While in Indonesia last year, Worm visited coral reefs that were also previously subjected to systematic bombing by fishermen — a process that was banned 20 years ago. Within a decade, the reefs had begun to show signs of recovery, and the progress he observed in 2019 was astounding.
“You can still see where the bombs were thrown and you still see the rubble, but from that rubble emerges a new reef at a speed and abundance that I frankly did not expect,” he says. “It made me very hopeful.”
This optimism is shared by Duarte, who agrees that the global outlook on the ocean’s health and its ability to recover has been historically pessimistic. “If you put your ear next to the tracks, you can actually hear a wave of recovery in the ocean coming,” he says.
The resiliency of ocean ecosystems can be explained by a number of factors, says Worm. For starters, few ocean species have become extinct.
“We still have all the pieces to rebuild the whole,” he says, adding that because all oceans are connected, they are able to recover much more quickly than ecosystems on land. Bikini Atoll was recolonized by larvae and sharks that drifted in from elsewhere. On land, ecosystems are much more separate.
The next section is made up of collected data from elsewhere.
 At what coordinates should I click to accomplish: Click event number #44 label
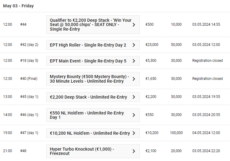point(23,24)
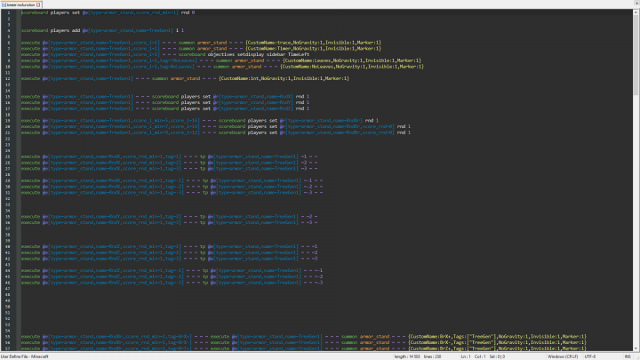Click the vertical scrollbar track in the editor

pos(636,222)
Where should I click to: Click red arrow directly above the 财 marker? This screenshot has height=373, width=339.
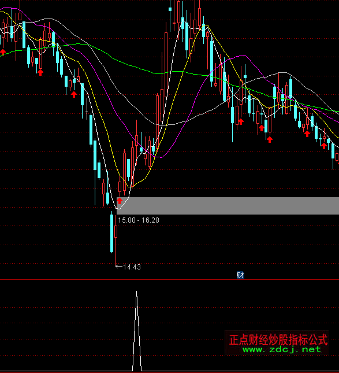pos(241,121)
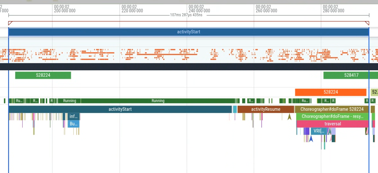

Another reason ocean species bounce back easier is that a lot of them are fast-growing, he adds. On land, forests can take decades or centuries to grow back and be full-flourishing again. In the ocean, phytoplankton can double in abundance within a few days.
“We often see these fairly rapid recoveries if we give the ocean a chance to build on its innate resilience,” Worm says.
Worm cautions that there is a major threat that could throw a wrench in this automatic recovery process: climate change.
Climate change threatens primary production in the ocean in that it curbs the nutrient supply by making the water column more stratified, he explains. When nutrients at greater depths are not circulated up into the sunlit zone, phytoplankton growth slows.
“With warmer waters, we do observe that process being slowly reduced. That worries us,” Worm says. “With no nutrients, there is no phytoplankton; there is no food.”
There is already an urgent need to address climate change for the future security and health of human life and land-based ecosystems; the ocean will be a beneficiary of any actions taken.
“There is a time question here,” says Worm. “How quickly can we address climate change and will it be enough for the full ocean recovery we envision by 2050?”
In addition to the five broad actions outlined above, the researchers also identified nine “rebuilding wedges” that should be areas of focus in preserving marine life, which are salt marshes, mangroves, coral reefs, kelp, oyster reefs, fisheries, megafauna and the deep sea.
As an “ocean superpower” with the longest coastline in the world and three ocean basins, Canada is uniquely positioned to lead global efforts to restore marine health. Recent strides have been made to protect large parts of the unique and highly productive Arctic Ocean; the same needs to be done in Canada‘s Atlantic and Pacific waters, Worm says.
“We are ocean people. We are an ocean nation,” he says, “and I think we are slowly waking up to that fact — seeing that potential that the ocean provides.”